The dining tables, made in Denmark, were designed for Inua by oeo with Danish brand Brdr Krüger. “Restaurants can be so uniform,” says Lykke. “But we wanted this to feel softer and more organic.” The dining chairs in the main room are designed by Naoto Fukasawa for two Japanese makers, Maruni and Conde House, and stained a bespoke grey.
“We worked with local materials from Japan in a Danish way so that there is a little twist,” says Lykke. “Japanese guests might feel it’s quite Nordic while Western visitors will sense the Japanese taste.”

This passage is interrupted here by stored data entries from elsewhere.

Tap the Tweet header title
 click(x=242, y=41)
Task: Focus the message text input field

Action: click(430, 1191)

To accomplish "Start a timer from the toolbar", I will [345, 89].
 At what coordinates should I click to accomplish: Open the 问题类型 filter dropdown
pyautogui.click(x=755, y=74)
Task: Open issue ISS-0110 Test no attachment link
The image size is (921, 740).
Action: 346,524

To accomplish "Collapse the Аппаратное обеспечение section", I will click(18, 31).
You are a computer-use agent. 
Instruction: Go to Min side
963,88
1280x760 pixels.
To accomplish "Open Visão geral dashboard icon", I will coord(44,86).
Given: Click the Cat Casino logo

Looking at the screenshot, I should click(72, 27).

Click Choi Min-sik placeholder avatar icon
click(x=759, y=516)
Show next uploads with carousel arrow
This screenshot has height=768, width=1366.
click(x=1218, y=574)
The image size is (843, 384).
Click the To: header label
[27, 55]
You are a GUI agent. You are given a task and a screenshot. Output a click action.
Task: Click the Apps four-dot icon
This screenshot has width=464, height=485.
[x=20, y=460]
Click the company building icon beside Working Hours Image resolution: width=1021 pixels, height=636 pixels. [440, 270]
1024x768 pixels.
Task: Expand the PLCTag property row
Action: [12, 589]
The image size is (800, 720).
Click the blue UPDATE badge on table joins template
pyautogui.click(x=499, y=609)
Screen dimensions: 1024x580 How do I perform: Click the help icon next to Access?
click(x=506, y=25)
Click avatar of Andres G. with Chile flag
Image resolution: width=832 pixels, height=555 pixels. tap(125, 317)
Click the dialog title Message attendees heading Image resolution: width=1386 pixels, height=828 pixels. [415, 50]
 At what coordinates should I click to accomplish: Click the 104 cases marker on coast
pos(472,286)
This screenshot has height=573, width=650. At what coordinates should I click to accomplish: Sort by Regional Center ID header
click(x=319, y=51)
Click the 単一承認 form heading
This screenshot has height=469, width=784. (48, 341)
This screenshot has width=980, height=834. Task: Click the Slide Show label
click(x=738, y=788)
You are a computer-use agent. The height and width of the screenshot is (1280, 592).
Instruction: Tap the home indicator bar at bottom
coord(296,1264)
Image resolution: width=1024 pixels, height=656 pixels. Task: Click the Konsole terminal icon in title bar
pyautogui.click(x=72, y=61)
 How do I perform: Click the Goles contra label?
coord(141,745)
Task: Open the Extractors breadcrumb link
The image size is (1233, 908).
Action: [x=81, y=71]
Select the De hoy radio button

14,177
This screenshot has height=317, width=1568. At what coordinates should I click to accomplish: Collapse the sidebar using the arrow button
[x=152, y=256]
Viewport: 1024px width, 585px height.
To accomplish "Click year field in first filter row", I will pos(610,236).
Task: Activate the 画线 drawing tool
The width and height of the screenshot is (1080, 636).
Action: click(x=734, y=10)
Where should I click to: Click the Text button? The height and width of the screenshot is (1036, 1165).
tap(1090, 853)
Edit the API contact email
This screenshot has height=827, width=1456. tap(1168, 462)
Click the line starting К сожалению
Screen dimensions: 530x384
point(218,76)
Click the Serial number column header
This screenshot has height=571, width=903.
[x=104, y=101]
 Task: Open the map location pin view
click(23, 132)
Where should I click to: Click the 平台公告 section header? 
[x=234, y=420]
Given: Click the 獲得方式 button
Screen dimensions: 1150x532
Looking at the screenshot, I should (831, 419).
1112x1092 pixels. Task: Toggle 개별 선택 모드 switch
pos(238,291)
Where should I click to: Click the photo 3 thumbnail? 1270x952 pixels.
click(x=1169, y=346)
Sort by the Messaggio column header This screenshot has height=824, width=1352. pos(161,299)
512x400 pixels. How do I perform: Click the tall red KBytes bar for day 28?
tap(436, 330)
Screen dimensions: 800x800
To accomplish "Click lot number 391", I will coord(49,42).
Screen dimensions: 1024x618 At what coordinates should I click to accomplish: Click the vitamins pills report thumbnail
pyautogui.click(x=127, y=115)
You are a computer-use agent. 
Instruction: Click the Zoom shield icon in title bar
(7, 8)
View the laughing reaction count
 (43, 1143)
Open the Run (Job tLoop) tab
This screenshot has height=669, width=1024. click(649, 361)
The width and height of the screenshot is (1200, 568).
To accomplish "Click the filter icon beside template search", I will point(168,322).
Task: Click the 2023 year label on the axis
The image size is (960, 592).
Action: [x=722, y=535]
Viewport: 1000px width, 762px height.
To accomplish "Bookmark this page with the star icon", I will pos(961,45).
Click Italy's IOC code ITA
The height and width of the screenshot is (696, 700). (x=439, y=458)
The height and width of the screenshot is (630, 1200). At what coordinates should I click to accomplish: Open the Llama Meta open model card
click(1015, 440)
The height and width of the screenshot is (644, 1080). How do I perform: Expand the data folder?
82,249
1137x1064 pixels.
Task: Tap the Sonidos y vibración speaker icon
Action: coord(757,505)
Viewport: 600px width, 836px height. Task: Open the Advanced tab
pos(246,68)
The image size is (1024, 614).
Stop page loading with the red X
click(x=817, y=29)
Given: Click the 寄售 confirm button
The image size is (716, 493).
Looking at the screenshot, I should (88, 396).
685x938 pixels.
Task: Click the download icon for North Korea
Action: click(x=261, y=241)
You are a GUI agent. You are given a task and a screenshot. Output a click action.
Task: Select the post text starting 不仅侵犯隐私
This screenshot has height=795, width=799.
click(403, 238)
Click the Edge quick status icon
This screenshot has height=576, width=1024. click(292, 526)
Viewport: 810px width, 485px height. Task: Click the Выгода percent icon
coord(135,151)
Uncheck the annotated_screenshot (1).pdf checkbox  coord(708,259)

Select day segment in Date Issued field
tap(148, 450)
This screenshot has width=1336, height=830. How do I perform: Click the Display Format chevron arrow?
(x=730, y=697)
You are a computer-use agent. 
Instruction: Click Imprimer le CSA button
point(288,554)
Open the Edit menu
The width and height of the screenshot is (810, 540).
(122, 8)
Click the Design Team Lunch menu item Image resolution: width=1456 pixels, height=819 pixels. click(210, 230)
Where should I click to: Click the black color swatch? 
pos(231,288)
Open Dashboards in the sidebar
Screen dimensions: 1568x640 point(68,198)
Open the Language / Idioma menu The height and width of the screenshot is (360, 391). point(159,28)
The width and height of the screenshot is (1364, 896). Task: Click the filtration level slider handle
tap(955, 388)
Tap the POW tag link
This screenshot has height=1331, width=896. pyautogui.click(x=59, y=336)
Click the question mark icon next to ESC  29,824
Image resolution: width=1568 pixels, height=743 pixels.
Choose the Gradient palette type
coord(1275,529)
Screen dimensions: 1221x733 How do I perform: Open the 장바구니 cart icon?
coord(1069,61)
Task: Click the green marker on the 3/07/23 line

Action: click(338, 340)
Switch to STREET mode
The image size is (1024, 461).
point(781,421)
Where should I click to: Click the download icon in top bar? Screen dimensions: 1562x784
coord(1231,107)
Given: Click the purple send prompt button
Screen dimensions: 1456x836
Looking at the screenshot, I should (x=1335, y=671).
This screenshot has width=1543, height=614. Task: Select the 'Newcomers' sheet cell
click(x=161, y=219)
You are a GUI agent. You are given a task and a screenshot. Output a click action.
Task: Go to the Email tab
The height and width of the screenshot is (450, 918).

The lighting for diners is warm in tone and just bright enough to allow for the admiration of the food. The colour palette is on the deep side too. oeo tried out a selection of custom colours before settling on half a dozen. “Somehow Danish design got this reputation for using white, and bright colours,” says Lykke. “But if you look back to Danish neoclassicism or Arne Jacobsen, they used really dark colours.”
No detail was overlooked: Japanese potters created the tableware, while wicker table baskets come from Denmark and Norway. Some courses will involve a chunky Sami knife (they are tucked away in a drawer marked “daggers”). Frebel worked with a Japanese craftsman to perfect the custom-made wood-and-stainless-steel cutlery, trying different sizes, shapes and weights until it was just right.
Despite its detail, the interior serves as the perfect backdrop for the food. “The menu is based on Japanese-grown ingredients,” says Frebel, who spent a decade at Noma. “On our travels in Japan we discovered that there are a lot of people growing amazing things, from the farmer with 100 types of chillies to a gentleman obsessed with citrus fruits who is even growing finger limes.”
Redzepi, whose garlanded Copenhagen restaurant reopened this year in a new location by architect Bjarke Ingels, likes the unexpectedness of the Tokyo spot. “I think it’s cool being on the ninth floor. To me as a foreigner, it’s very Tokyo,” he says. Frebel, who has the pressure of cooking for a discerning Tokyo audience, is sleep-deprived but happy. “The kitchen is as perfect as it could be,” he says. “The only thing that could improve it would be if it opened to the sky.”
Japan chair and sofa, part of the Japan Series from 1953 by Finn Juhl, giant of 20th-century Danish design. Today, it’s manufactured by One Collection on the Jutland coast.
Custom-made pendant lamps by Kaikado, a Kyoto maker of metal tea caddies since 1875. oeo worked with Kaikado on the Japan Handmade Collection: modern pieces by a group of renowned Kyoto craft companies.
Jari (Pebble) dining table, custom designed for the restaurant in three sizes by oeo and crafted by Danish studio Brdr Krüger. The company also made the Jari dining chairs in the private dining room. The collection will be available to buy.
Dining chairs in the main room, by Japan’s best-known product designer, Naoto Fukasawa: the Hiroshima for Maruni and the Kamuy for Conde House. oeo brought designer and makers together at Fukasawa’s studio to choose the bespoke colour.
Bench in ash with a paper-cord seat designed by Gabriel Tan for Ariake, a Japanese brand founded by two makers, Legnatec and Hirata Chair, in Saga prefecture.